Their names were
Jenny and Prima, but everyone called them "the
girls." They were lovers, of a sort; lesbians
perhaps, though I can't really say if their
affectionate cuddling, nestling, licking, and mounting ever
produced any kind of orgasm. I can't even say it was
sexual in nature. I do know that Prima would lie for
hours in rapture, eyes closed, a dreamy smile on her
face, while Jenny patiently cleaned her ears; and sometimes
at night I would hear noises--long, languorous sighs,
or a happy panting that sounded suspiciously like
girlish laughter--from the floor beside my bed,
but I never peeked.
Prima, painfully
shy, was clearly the femme, a pretty, mostly Shepherd
mix with no pedigree but gracious manners. Jenny, a
registered Springer who seemed aware of her
superiority to the unregistered rest of us, was the
aggressive member of our menage, an in-your-face sort,
although she could be sweet and even demure when she
chose.
Jenny was with me
first. When I went to the breeder's home to pick a
puppy from the litter, her brothers and sisters were busy
across the pen, but Jenny dashed over to greet me and
to announce that I had been chosen for her future
partner. I took her home that evening, and by the next
morning she had housebroken herself.
She was a year
old when a boyfriend--mine, not hers--arrived
one day carrying in his arms a peculiar-looking little
animal that purported to be a German Shepherd with the
ears of a jackrabbit.
Her name, he
informed me, was Prima, and she had been terribly abused in
her previous home. I pointed out that I had neither the
desire nor the room for a second pet, and reminded him
that my landlord had not been happy about the first
one, but he asked plaintively if I would just keep her
for a day or so while he found a home for her. I made the
mistake of saying yes.
The girls shared
my life for fifteen happy and loving years. About
halfway through that span, we moved to a cabin in the
mountains. They loved it: the great outdoors,
exploring together, creeks to splash in, all sorts of
scents to investigate. In the summer we took long treks in
the woods; in the winter, they liked me to throw snowballs
for them to catch.
Prima discovered
that the field mice were afraid of her, and it bolstered
her self-esteem that someone thought her ferocious. Not so
very ferocious, however. She came home one day with
what appeared to be an odd case of the mumps, her
cheeks swollen grotesquely. She came directly to me
and began to disgorge from her mouth one, two, three, six in
all, baby bunnies, obviously newborn, quite unharmed.
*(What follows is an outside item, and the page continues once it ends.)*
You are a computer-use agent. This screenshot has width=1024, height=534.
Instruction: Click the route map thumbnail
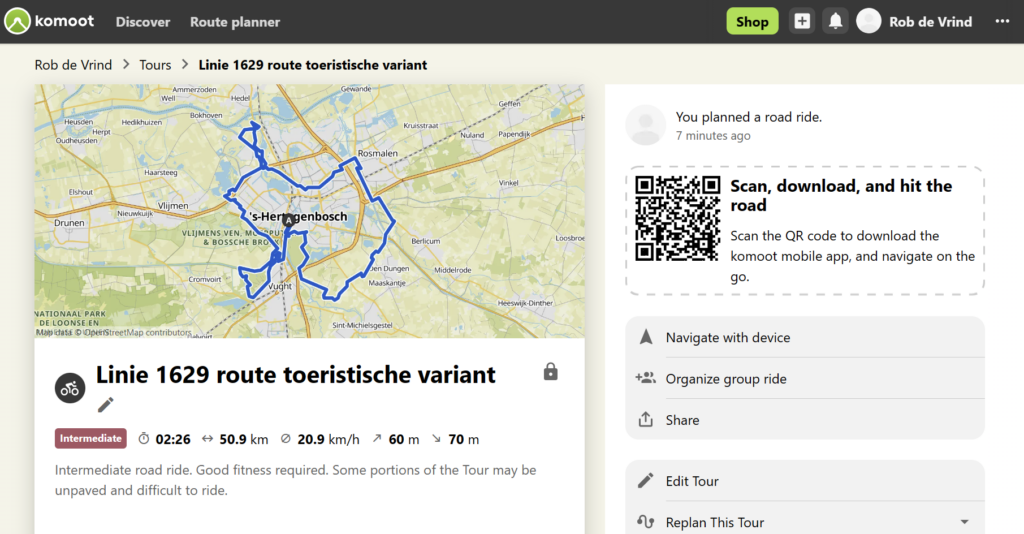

She had brought them home for me to raise,
apparently--no doubt having innocently terrified their
desolate mother into abandoning them. Jenny regarded these
blind, helpless intruders with scorn, but Prima stayed
close and watched with hopeful eyes as I did my best
to save her orphans. It was to no avail, however. She
seemed to grieve when I buried them in a box in the
backyard, and Jenny sat dutifully, if unmoved.
The years passed,
and we all got older. Jenny went mostly blind, and did
not hear well, and had a bad back from all her youthful
jumping.
Astonishingly, it
was Prima, who had always seemed the picture of health,
whom I lost first. She got a fever, sudden and severe. I
rushed her to the hospital, and the doctor put her on
an intravenous solution to combat the dehydration, and
I left her with him. He called me the next morning to
say we had lost her.
Her death was
painful to me, but watching Jenny over the next few weeks
was nearly unbearable. I said before that their relationship
was lesbian in nature, but I have no doubt some would
argue that it was really more a matter of
"sisters." That may well be, but of one thing
there can be no argument: it was love, as profound as
any celebrated by bard or songsmith.
Jenny spent her
first day alone searching the house for her beloved
friend; concluding finally that Prima was truly gone, she
stopped eating. Jenny, who had sometimes seemed to
live to eat, never ate again.
Without the
girls, I no longer cared for the cabin in the woods. I moved
back to the city. Some weeks later I ran into an old friend,
who asked after the girls.
"They're gone," I told him,
"Prima died of a sudden fever. And Jenny died
of a broken heart."
That was years
ago, but I still wake sometimes in the night, and think I
hear a happy panting on the floor by my bed, and I will
reach to pet them, and find no one there. Then I lie
in the darkness, remembering; after a time, I dry my
eyes, and go back to sleep, and dream of the girls.